BSRS 2024: Education 2030 and beyond —Addressing global challenges
Main content
We are facing a series of complex global challenges. In recent years, we have seen unprecedented acceleration of environmental changes – including climate change, loss of biodiversity and the extinction of species at an alarming rate.
Increasing inequality, escalating polarization, poverty, conflict and war, as well as rapid technological shifts are challenges that tear at the very fabric of society. Artificial intelligence raises challenging new questions about knowledge, society, and even what it is to be human.
These challenges have local consequences and effect geographical regions and countries at different scale and strength. Inevitably, this has consequences for education – from primary level to higher education.
Addressing such challenges means to actively engage in shaping societal transitions. Education is one of the fundamental arenas – if not the most fundamental one – for engaging with such transformations.
Six parallel courses 3-13 June 2024:
And beyond?
The theme of the 2024 Bergen Summer Research School refers to the 2030 Agenda for Sustainable Development. Quality in education is one of the Sustainable Development Goals (SDG) that all countries have committed to. However, education, and in particular, Higher Education, has the potential to guide transformations toward achieving all the goals.
The role of education is thus not only to address and implement the SDGs, but also to critically engage with the goals as well as crafting the content of the agenda beyond 2030. The students we educate today will shape policies and actions far beyond the present agenda.
Beyond 2030 also refers to epistemological aspects of education. This includes changes and transformations in curricula and education to adapt to geographical and epistemological realities.
The pandemic was a setback to education worldwide. In some contexts, it halted basic schooling for millions of children who could not attend formal schooling for a long time, in some case for years. On the other side, the pandemic provided new opportunities – new digital interfaces challenged traditional concepts of learning, at least where infrastructure and resources made it possible.
Furthermore, in a World-centred education, as coined by the influential educational philosopher Gert Biesta, the aim is to equip the next generation to exist in and with the world, acknowledging that the natural and social systems put limits on what we can do with our planet.
At educational policy levels, UNESCO has acknowledged that we need a new education based on epistemic plurality. This is promising and paves new ground and creates opportunities for rethinking and encouraging a pluriverse of epistemologies in education.
In higher education, we see vibrant as well as contested debates on the philosophical and political foundations of knowledge. Higher education should be a critical space for epistemological conversations among diverse worldviews.
Thirdly, beyond refers to inter- and transdisciplinary aspects. No single discipline will be able to address or provide solutions for complex problems. This means that educational programmes should be crafted in such a way that they transcend disciplines and empower students to work together with people from different disciplinary backgrounds and expertise.
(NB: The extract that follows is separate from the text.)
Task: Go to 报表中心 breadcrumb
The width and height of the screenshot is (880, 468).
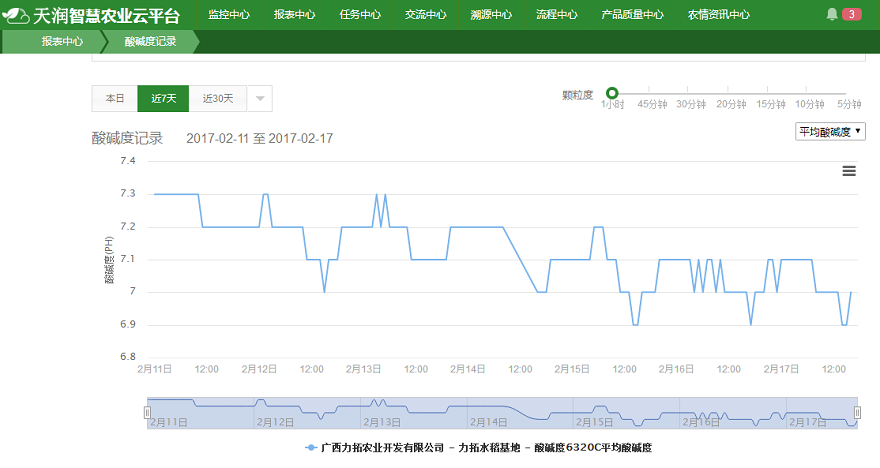Action: point(62,42)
This is at the heart of what the Bergen Research Summer School aims for. We design parallel courses that will address education from diverse scholarly fields, but also a joint interdisciplinary course where the students will collaborate across disciplines.
We aim to provide improved knowledge and understandings of the complexity of societal challenges through critical and creative engagement in the courses.
This includes knowledge from diverse disciplines, and the appreciation of how the different disciplines contribute to address some of these major challenges — knowledge that can be of transformative power for people and society.